How to use Cross Region Inference in Amazon Bedrock
What does this feature help with?
Being in AWS Solutions Architecture team, I have the luxury of being exposed to latest in tech. Bedrock team launched a new feature called Cross Region Inference to improve resiliency of LLM based workloads.
So what does this feature help with?
You deploy a workload in a region,say us-east-1, and use Bedrock api for a model in us-east-1 for inferencing, let’s call this the source region. Region in AWS terms is a slice of a physical geographical region. For eg , US has 4 AWS regions(us-east-1, us-east-2, us-west-1, us-west-2), EU has 5 AWS regions (eu-central-1,eu-west-1 and so on) etc.. Usually you will call Bedrock of the AWS region you have deployed the workload to.

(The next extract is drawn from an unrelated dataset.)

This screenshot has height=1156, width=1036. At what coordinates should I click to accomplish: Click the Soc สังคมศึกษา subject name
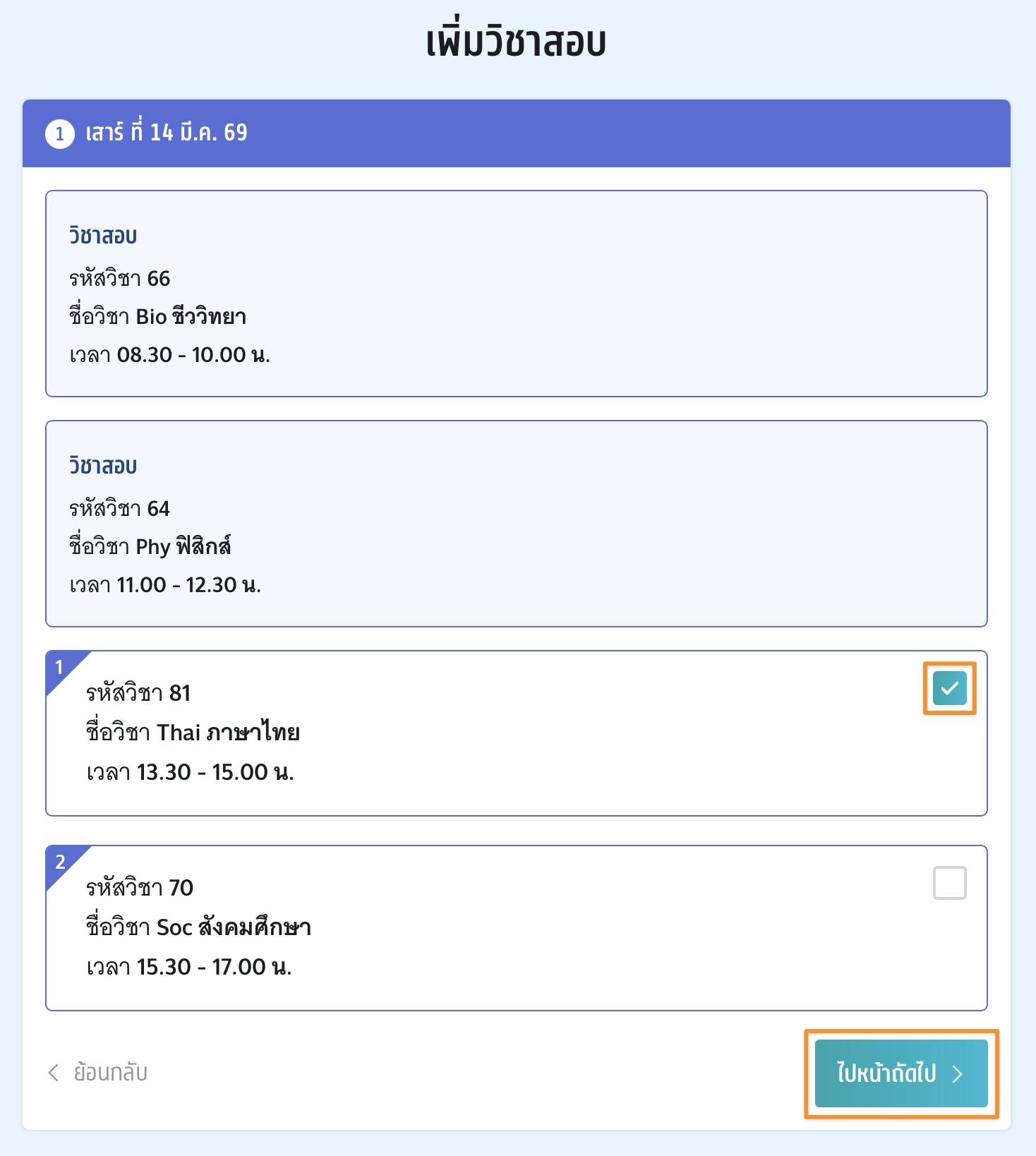234,927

This region has quota limits for different models, meaning X Tokens Per Minute and Y Requests Per Minute per model. When calling a bedrock API, your workload is consuming from this X and Y. Suppose, your workload doesn’t need the physical regional boundary and would like to take advantage of the capacity located in another region, you can use Cross-Region-Inference. An abstraction layer is built on top of the on-demand pool of compute resources dedicated for LLMS in the AWS regions. In other terms, while using CRIS, your requests will be routed to either us-east-1 OR us-west-2 depending on spare capacity available. Your chances of getting throttled by Server Side congestions are lower in CRIS.